今回は、防災関連のHPでよく使うワードや、英訳でまちがえやすいポイントなどを解説します。

・緊急速報   emergency alert
emergency rapid mail と訳出している例がありましたが、rapid mailという表現は一般的ではありません。

・避難   evacuation
よくある間違いが「run away」。困ったことや嫌なことから逃げ出す、というニュアンスの熟語で、災害避難の意味合いはありません。避難はevacuationが定訳です。空っぽにするという意味のラテン語vacuusが語源で、動詞形(避難する)はevacuate です。

・警報、注意報   alerts
自然災害大国・日本では、気象警報の類が緊急度に合わせて細かく分類されています(特別警報、警報、注意報など)。これは日本独自の分類で、それぞれにぴったりと呼応する英語はありません。一つ一つの違いを訳出しようとせずに、ひとまとめにalertsとするのがわかりやすいでしょう。

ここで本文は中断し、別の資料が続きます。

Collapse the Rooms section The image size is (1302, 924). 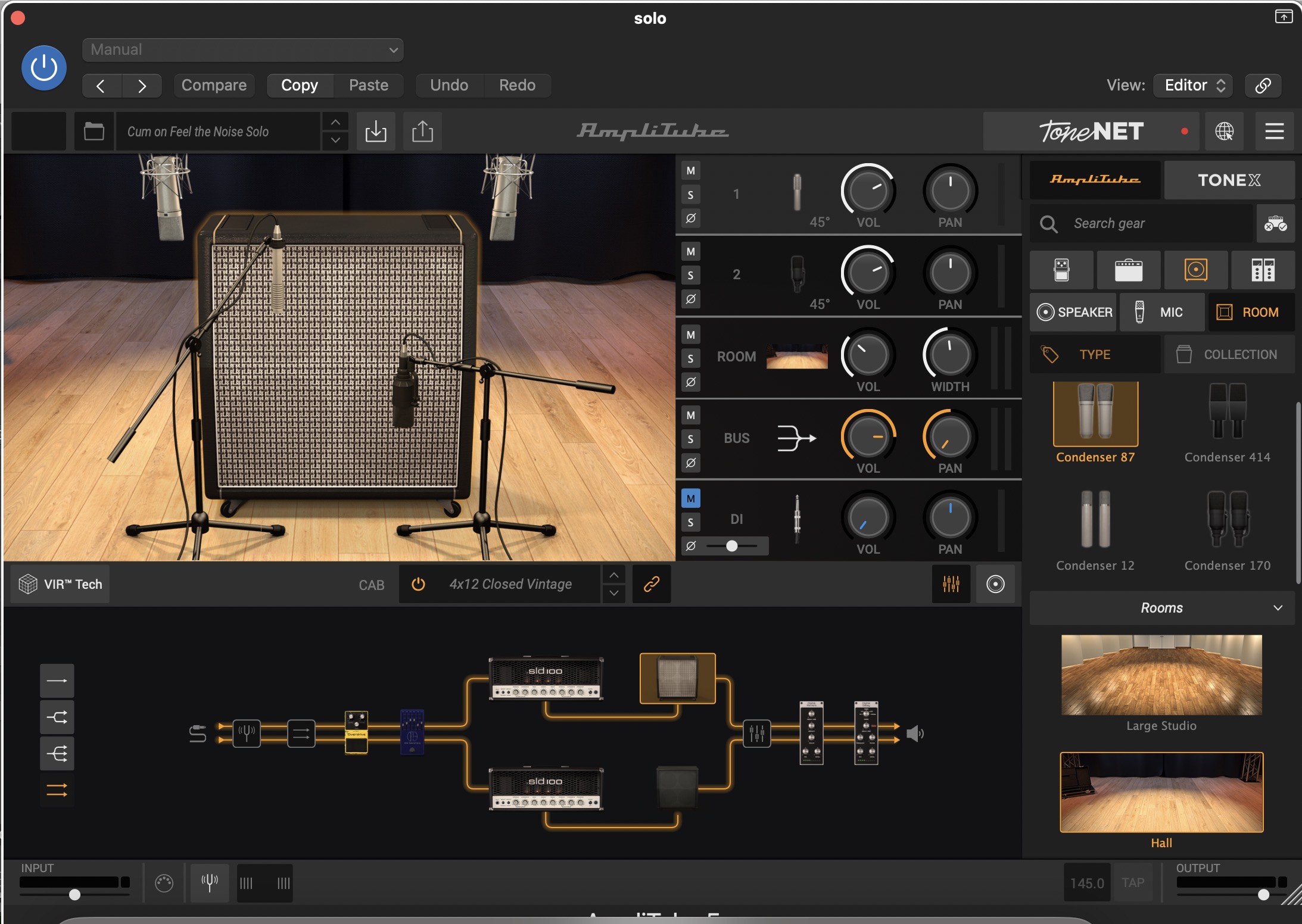click(x=1277, y=608)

・記録的短時間大雨情報    heavy rain warning(またはheavy rain alert)
これも日本に独自の概念で、対応する英語表現はありません。AI翻訳ではrecord-breaking rainfall information in a short period of time と直訳されることが多いようですが、説明的で非常に意味がとりづらいです。逐語訳することにこだわりすぎず、heavy rain warning などの簡潔な表現とした方が意味したいことは伝わりやすいでしょう。

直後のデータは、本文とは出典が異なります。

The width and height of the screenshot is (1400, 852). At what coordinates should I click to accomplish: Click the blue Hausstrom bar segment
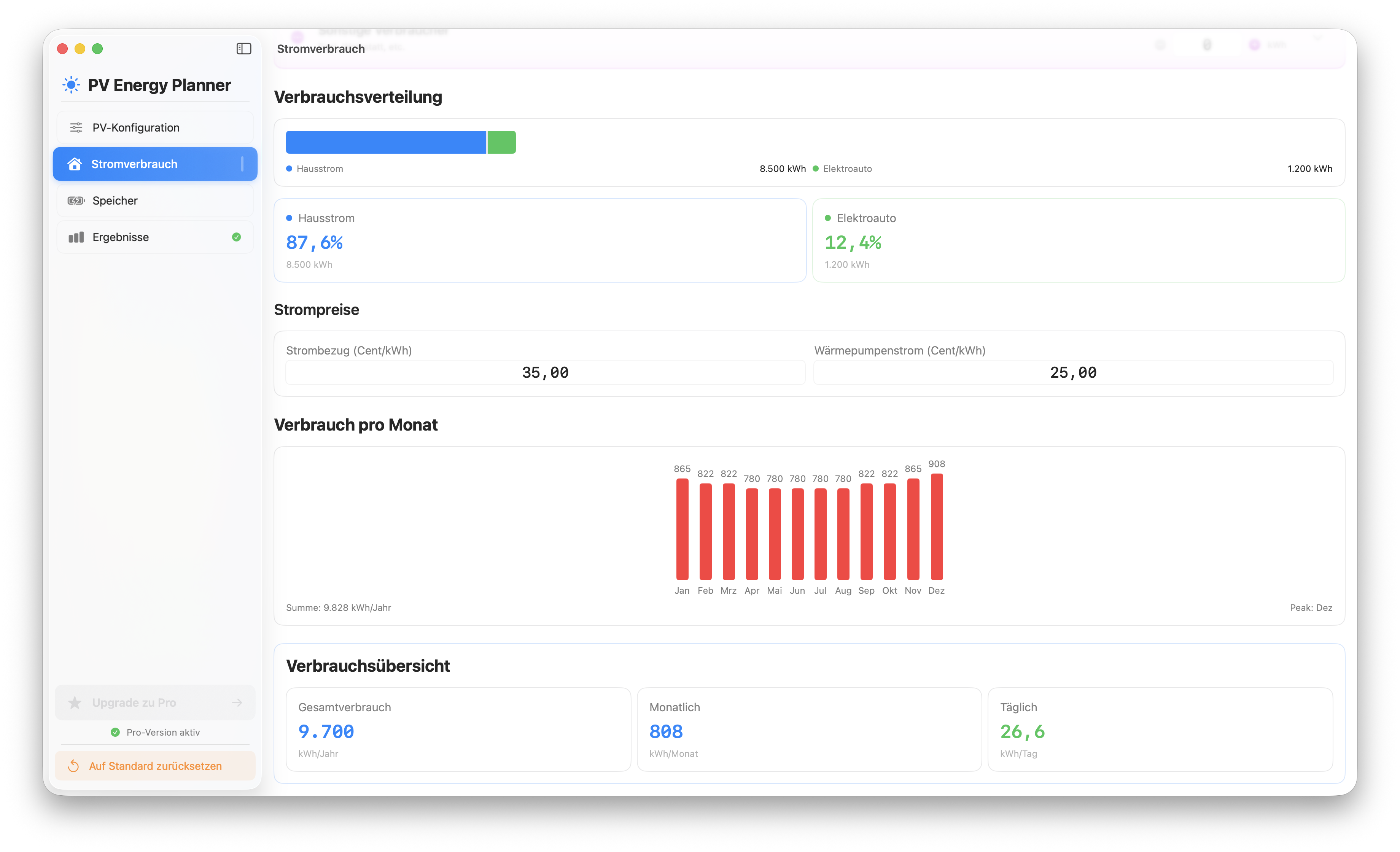386,142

・緊急時の安全情報    public safety または safety information
前回の記事で詳しく解説しましたが、「災害への備え」と「実際に災害が起きた時の緊急情報」とは見出しを分けて表示することが望ましいです。日本語の場合、「防災」の項目の下に両者が併記されていることが多く、日本語話者であればそのことに特に違和感を感じませんが、英語の場合は、防災を「disaster prevention」と直訳するともっぱら予防preventionの意味合いだけとなり、緊急時の安全情報までを含むとはわかりにくいです。

・ライフライン    public utilities または essential utilities
life lineは和製英語です。(生命線という意味合いはありますが、ガス電気水道などの公共サービスは意味しません。)

・いざというときに   in case of emergency
When I say well と訳出している例がありました。「いざ」をwell 、「いう」をsayと訳したものと思われます。日本語に戻すと「私が『え~っと』というとき」というような意味になるでしょうか。緊急時には、という意味合いの英語表現としてはin case of emergencyが自然でしょう。

・洪水   flooding
日本語には、洪水、冠水、氾濫、浸水など、洪水関連のワードがたくさんありますが、英語ではfloodingと総称するのが一般的でしょう。日本の行政HPでは浸水をinnundationと訳すことが多いようですが、一般的にはなじみの薄い単語で、意味が通じにくいでしょう。また床上浸水、床下浸水、という区分も日本に独自の概念で、説明なくそのまま訳しても意味が通じません。

・新型コロナウイルス    Covid-19
英語ではCovid-19が定型表現です。日本語の直訳でNovel Corona virusと訳している例を多数みかけますが、今やコロナウイルスを「Novel」つまり「新奇な」と表現するのはやや不自然に感じます。